Honours must go in equal measure to the LSO – this was a collective effort of the sort one hears all too rarely in concerto performances. The orchestra gave its considerable all, every player listening minutely to and dovetailing with the soloist. Mehta, not always the most interesting of conductors in the classical repertoire, is not only an excellent accompanist but also one of the great unsung Elgarians. One recalls his performances of the Cello Concerto with Jacqueline du Pré and, later, a superb First Symphony with the LPO, slow and stately as St Pancras Station (to parody Beecham’s gibe about Elgar) but radiating intense conviction. So too with the Violin Concerto; he adhered to his soloist like a Gumshoe.

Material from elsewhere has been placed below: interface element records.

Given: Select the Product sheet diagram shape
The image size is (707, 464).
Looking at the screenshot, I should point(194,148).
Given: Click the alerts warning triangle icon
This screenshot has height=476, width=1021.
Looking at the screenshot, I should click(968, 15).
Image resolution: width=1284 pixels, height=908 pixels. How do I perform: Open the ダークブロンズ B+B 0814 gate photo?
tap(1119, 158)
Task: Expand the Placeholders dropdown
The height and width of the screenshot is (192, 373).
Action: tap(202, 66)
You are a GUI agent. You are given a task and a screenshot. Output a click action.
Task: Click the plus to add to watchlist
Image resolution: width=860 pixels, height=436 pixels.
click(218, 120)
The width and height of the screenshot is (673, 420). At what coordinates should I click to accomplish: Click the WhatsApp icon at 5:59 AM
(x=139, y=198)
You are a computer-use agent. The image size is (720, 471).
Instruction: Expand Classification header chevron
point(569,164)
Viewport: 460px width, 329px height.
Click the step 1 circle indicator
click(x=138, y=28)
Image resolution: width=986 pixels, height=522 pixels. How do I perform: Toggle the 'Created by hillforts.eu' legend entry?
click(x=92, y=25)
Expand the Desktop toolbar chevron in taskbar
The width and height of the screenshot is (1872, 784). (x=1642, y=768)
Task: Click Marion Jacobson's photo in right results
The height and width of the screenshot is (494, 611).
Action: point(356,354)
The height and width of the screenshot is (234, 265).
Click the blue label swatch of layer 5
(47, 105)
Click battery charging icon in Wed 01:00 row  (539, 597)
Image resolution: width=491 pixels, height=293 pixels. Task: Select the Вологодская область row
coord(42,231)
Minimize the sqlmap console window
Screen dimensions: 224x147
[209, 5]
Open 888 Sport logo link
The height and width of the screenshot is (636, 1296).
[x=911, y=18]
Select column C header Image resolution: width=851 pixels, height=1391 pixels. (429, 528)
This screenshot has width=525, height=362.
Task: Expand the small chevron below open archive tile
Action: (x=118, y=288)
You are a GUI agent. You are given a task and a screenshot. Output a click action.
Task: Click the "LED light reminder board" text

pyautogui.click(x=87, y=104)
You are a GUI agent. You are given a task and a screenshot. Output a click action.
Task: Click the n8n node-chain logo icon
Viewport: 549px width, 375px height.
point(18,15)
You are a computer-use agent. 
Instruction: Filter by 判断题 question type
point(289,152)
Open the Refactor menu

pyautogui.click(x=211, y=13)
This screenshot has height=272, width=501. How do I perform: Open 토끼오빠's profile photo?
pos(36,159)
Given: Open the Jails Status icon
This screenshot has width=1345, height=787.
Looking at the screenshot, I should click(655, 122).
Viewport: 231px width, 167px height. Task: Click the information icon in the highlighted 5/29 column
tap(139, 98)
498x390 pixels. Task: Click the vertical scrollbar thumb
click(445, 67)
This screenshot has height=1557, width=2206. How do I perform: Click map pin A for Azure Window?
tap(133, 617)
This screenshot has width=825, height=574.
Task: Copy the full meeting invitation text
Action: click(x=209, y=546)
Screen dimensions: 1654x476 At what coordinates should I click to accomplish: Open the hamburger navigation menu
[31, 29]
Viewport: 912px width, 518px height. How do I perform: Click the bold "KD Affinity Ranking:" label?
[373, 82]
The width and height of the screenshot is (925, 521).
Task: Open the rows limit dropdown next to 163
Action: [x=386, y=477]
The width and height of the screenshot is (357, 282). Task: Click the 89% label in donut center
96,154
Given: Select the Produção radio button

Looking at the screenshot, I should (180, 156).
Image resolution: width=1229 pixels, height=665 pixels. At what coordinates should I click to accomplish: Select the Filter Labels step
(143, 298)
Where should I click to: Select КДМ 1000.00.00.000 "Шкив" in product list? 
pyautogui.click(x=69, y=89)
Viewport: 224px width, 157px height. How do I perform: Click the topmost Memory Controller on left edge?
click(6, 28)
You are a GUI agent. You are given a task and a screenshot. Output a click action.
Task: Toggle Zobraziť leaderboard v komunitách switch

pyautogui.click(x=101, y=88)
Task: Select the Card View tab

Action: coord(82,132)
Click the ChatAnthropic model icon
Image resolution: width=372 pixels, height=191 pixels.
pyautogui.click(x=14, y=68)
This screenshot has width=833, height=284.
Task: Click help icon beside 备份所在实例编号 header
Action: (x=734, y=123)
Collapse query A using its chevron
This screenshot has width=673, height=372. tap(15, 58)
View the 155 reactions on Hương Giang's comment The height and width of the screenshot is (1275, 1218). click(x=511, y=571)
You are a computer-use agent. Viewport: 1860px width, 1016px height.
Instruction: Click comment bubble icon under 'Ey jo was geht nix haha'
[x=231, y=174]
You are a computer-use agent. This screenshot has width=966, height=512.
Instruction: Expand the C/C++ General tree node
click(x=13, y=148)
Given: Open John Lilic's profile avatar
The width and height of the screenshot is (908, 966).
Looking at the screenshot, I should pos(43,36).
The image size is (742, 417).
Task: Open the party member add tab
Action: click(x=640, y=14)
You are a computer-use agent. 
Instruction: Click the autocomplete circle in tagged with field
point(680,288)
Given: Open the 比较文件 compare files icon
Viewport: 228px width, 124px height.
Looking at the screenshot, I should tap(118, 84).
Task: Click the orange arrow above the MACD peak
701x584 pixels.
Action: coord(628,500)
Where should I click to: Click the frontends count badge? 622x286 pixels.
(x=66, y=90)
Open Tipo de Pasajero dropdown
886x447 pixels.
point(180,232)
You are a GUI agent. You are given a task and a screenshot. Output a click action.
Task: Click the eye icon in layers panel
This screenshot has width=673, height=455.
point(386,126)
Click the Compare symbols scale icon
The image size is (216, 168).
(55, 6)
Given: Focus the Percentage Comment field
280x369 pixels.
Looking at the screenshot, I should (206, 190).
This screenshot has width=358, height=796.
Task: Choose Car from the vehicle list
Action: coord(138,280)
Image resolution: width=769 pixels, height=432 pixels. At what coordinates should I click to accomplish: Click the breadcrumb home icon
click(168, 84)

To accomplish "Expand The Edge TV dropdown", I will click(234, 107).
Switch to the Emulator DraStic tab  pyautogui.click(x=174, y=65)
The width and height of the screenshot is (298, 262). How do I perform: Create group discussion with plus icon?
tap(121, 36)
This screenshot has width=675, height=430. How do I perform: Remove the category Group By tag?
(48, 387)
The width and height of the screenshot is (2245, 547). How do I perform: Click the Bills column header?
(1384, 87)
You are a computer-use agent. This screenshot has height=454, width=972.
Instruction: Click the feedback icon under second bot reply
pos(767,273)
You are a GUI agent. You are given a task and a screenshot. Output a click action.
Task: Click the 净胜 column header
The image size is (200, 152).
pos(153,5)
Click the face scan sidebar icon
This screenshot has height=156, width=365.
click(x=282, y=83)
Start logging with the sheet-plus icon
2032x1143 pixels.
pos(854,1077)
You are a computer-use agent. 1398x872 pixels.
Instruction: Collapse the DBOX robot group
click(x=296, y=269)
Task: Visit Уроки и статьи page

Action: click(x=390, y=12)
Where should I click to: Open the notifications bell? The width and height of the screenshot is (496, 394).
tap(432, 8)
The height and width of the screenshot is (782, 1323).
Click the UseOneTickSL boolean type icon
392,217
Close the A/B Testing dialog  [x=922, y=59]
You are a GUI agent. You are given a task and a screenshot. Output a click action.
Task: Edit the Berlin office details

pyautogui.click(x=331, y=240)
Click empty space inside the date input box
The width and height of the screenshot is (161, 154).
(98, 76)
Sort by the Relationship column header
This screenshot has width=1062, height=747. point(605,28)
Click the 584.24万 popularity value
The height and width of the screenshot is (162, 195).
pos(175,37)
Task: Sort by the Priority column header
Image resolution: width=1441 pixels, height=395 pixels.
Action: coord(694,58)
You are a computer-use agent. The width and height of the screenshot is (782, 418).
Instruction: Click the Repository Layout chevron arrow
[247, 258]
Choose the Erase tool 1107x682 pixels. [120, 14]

At 17 minutes, the first movement was more or less as slow as Elgar and Menuhin’s famous recording, and if one were going to quibble or find fault, it would be here. This movement will certainly sustain bluffer treatment and one could claim that everything was unduly soft focus. This would be to miss the point, however, because Midori was exploring levels of quiet intensity and continuity usually glossed over in more robust and ’macho’ performances. Similarly, the slow movement drew one ever inward, Midori’s playing matched by some equally refined and soft-grained orchestral playing. The outsize Finale was the clincher to this remarkable performance. Music that can sound episodic was here full of a tenderness and whimsy which held one breathless to the last bar, rather like watching a sunset so beautiful that you want it to hang in the air and go on for ever.
In a world where the ordinary regularly gets over-hyped, this combination of soloist, orchestra and conductor cries out to be recorded in this music, preferably under studio conditions in a sympathetically warm acoustic. Given a performance of the concerto as good as this from Midori, we might yet see an Elgar cult in Japan – if David Beckham in Japan, why not Elgar. And while we’re at it, and with no disrespect whatsoever to Sir Colin Davis, would it not be an excellent idea to record Mehta and the LSO in Elgar symphonies? [Yes! – Ed.]
Earlier in the evening Midori played Mozart’s G major. A little tentatively in the first movement, then extremely slowly and very, very beautifully, and with a delightfully characterised Finale. The (uncredited) cadenzas were dramatically overlong, especially for so slight a piece. The concert opened with Leonora No.3, which was well enough played by a more or less authentically-sized LSO, the authenticity extending to hard timpani sticks, which was lacking in abandon.
The LSO’s regular roster of conductors is getting a little too predictable, and the orchestra’s upcoming season just announced is hardly likely to set the heather alight. [Mr Cooksey is Scottish! – Ed.] Basically we have heard it all – or at least most of it – before. Mehta should be invited back sooner rather than later conducting the late-Romantic repertoire, be it Elgar, the Verdi Requiem, Strauss, Bruckner and Franz Schmidt – all music about which he has something to say.